• [Page excerpt]
☆ ☆ ☆
In this study, we developed and validated a promising ML architecture for predicting the 3-classified occurrence time (3- and 5-year were the cutoff) of 4 oncological outcomes and screened the important variables for each ML model, which were categorized by different oncological outcomes. The four outcomes were patient’s death, tumor recurrence/distant metastasis, tumor recurrence, and tumor distant metastasis. This architecture represents a simple, practical, and easily assessable tool that clinicians can refer to when selecting treatments. In addition, our architecture has good tolerance for heterogeneous patients and does not require clear patient medical histories, which lowers the threshold for use. Our work is different from previous studies. We cut off the survival times, predicted them as multicategorized endpoints, and understood patients’ prognoses longitudinally through our results. Our ML models were designed based on specific oncological outcomes to predict the possible occurrence time (multiclassified). In addition, we screened important indicators for each survival time, and some of them were not commonly taken as leading predictors of CRC patients’ prognoses, which provides new insights for pathologists and basic science researchers and even pharmacologists. Moreover, the adaptability and interpretability of our architecture promote its application in hospitals at different levels. Our work also demonstrated the feasibility of applying ML models to a large number of heterogeneous CRC patients.
Although several genetic and molecular markers have been proven to be correlated with patient prognoses [25, 29], we did not select them as potential variables. Because we aimed to build a clinically generalizable architecture that might be used in data-poor situations, the indicators we selected were clinically applicable and had small heterogeneity among patients. In addition, to avoid selection bias and limitations, we avoided the TNM stage-centric impasse by inputting a large number of potential variables into our work, allowing the ML algorithms to screen the important variables that performed best. Furthermore, there were no missing values in our database, which prevented bias caused by improper filling of missing values. We controlled potential confounding factors as much as possible. We randomly grouped the patients into training sets and testing sets to avoid selection biases. Furthermore, we explored the different baseline characteristics between the two sets and found almost no significant differences. Therefore, we did not further explore the potential confounding factors. However, related investigations are valuable and need to be conducted in the future.
We managed to choose patients with a clear medical history before the operation who underwent curative initial treatment, so we excluded stage I, II, and III CRC patients who had neoadjuvant chemoradiotherapy (which may lead to a vague history). Patients with stage IV CRC who were not eligible for radical surgery were also excluded. However, the history of postoperative adjuvant chemoradiotherapies in our patients was unclear. Consequently, the model might be a rough reference when physicians at higher-level hospitals are redesigning treatment strategies for patients from lower-level hospitals with unclear postoperation radiotherapy and chemotherapy histories. Treatment options for these patients are difficult to determine, and it is difficult for oncologists to obtain references from previous studies that stratify patients by chemotherapy regimens. Moreover, to avoid bias, we excluded patients who did not have endpoint data. When applying our architecture, patients predicted to not have outcomes would be classified as greater than 5 years (equivalent to oncological recurrence). To further avoid the bias caused by the time duration as endpoints, we cautiously excluded patients with long follow-up intervals and patients with clarified noncancer-specific deaths. In addition, the number of patients with tumor recurrence was the smallest; therefore, after strict 9:1 classification, the sample size for testing in the RFS model was still small.
☆ ☆ ☆
• [Dataset content]
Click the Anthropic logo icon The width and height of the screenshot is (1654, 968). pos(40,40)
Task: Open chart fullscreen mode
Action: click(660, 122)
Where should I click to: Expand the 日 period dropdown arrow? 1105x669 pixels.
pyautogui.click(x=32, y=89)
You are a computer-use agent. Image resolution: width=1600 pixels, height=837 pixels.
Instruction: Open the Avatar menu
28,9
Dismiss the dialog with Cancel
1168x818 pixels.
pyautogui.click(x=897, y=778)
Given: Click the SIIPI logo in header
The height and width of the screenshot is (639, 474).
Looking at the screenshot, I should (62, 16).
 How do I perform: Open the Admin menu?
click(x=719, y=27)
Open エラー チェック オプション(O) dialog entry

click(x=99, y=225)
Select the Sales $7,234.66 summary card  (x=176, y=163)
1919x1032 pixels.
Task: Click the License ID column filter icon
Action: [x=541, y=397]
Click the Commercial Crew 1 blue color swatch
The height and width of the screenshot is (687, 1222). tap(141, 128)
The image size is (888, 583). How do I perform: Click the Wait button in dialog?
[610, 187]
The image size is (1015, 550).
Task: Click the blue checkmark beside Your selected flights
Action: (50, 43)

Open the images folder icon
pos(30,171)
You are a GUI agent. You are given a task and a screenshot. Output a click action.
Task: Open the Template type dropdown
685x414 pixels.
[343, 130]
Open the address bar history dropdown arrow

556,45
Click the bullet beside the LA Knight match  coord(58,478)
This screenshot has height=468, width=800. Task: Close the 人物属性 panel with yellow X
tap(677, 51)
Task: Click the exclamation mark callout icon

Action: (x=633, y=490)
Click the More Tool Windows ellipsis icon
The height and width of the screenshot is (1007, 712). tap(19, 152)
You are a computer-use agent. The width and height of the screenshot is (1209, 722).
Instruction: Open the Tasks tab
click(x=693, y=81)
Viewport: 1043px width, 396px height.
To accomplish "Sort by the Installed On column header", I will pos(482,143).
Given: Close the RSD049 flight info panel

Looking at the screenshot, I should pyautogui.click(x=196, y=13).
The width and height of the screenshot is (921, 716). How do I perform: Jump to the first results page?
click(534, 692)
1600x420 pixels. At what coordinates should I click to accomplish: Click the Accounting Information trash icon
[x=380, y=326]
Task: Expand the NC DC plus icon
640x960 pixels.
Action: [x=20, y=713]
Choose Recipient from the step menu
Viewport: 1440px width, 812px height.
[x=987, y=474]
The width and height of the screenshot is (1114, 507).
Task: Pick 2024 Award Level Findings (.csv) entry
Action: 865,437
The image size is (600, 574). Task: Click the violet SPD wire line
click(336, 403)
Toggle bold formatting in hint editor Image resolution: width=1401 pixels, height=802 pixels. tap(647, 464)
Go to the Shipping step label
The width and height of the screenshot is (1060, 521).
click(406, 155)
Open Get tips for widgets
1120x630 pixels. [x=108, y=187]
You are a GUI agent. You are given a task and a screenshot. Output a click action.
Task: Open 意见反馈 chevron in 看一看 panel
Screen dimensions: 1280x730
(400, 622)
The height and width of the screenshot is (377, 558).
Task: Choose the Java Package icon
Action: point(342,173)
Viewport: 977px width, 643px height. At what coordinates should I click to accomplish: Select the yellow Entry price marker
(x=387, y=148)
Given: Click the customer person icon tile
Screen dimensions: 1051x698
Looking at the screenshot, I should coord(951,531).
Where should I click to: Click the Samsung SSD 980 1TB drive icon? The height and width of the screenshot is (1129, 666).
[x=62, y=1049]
☆ ☆ ☆
• [Your task] Extend the discussion of machine-learning models for predicting colorectal cancer outcomes, picking up after its final sentence. You won't need the data above.

• [Output of the exercise]
To better predict 3-categorized survival time for varied oncological outcomes, we configured and optimized hyperparameters wherever possible. To better evaluate the fit of the models, we chose the classification predictors C statistics (to avoid the influence of the threshold value, we used the AUC) and AP, which corresponded to the nonparametric ML algorithms, to evaluate the accuracy of the prediction. In the process of screening variables, due to the influence of sample size, variables (the number of variables was greater than 20), and other factors, we chose methods based on multiple regression models. Evaluation indicators in the process of model selection included error sum of squares (SSE), MSE, and so on. However, the SSE value in this experiment was meaningless (SSE would inevitably increase when the sample size increased). We chose the MSE as the evaluation indicator. Since this experiment involved regression prediction based on small-sample data, there was no model overfitting state. Consequently, the default state of the system configuration was processed by us (when encountering no solution or a local optimal solution, it would be regarded as a convergence failure state) considering the development costs. We think the lower AUC for OS is a reasonable result given the biological complexity and the small sample size. Furthermore, to reduce bias, computer experts were blinded to the meaning of each indicator when building the ML models.
There were also performance differences between training and testing in each of four classifiers. Regarding the small number of calculations, the advantages of LR were more obvious. When the sample size and the number of variables were large, even if we applied regularization techniques, the performance of LR still degraded due to overfitting. Therefore, in this experiment, LR showed the best performance for the prediction of the training set of RFS, while its performance of OS prediction was relatively reduced. In the DFS prediction process of in our experiments, because DFS was not a Gaussian distribution sample, the LDA predictive performance [30] was the best and better than the other three ML algorithms [31]. When the κ value was configured as the Euclidean distance, the KNN training set performed best among the four ML algorithms in regard to the DFS prediction process in our work. When SVM predicted the training set for DFS in this article, the algorithm was very robust, and the DFS dataset belongs to the small and medium datasets; therefore, SVM performed better than the other algorithms when the kernel function was configured as the default value. The results obtained by the four ML models in the training set were approximately 5% higher than those in the test set, and the overall gap was within a reasonable range [16].
Taking survival time as a categorical variable and making more precise predictions to obtain an approximate time for the occurrence of oncological outcomes also indirectly reflects the potential application of our models in precision medicine. A more accurate prediction of possible prognoses would translate into more precise formulations of treatment therapies and patient management strategies. Extending the survival time is the shared goal of clinicians and oncology patients. Quantifying patient outcomes aids in shared decision making [32]. Because of the heterogeneity of CRCs, physicians and patients must seriously consider the tradeoffs between adverse effects and benefits [33] when choosing a treatment strategy. It is possible to improve outcomes by closer follow-up or the administration of additional chemoradiotherapy to patients who are predicted to have poorer prognoses. Consequently, we suggest that patients who tend to have a shorter DMFS receive prophylactic chemotherapy or regional radiotherapy for the common metastatic sites of CRC described by Jiang B et al. [34]. Moreover, the identification of patients with better prognoses could reduce the cost of medical care and improve the level of humanistic care by reducing the psychological burden on patients and their families. Therefore, predictive tools such as our architecture are urgently needed in the clinic.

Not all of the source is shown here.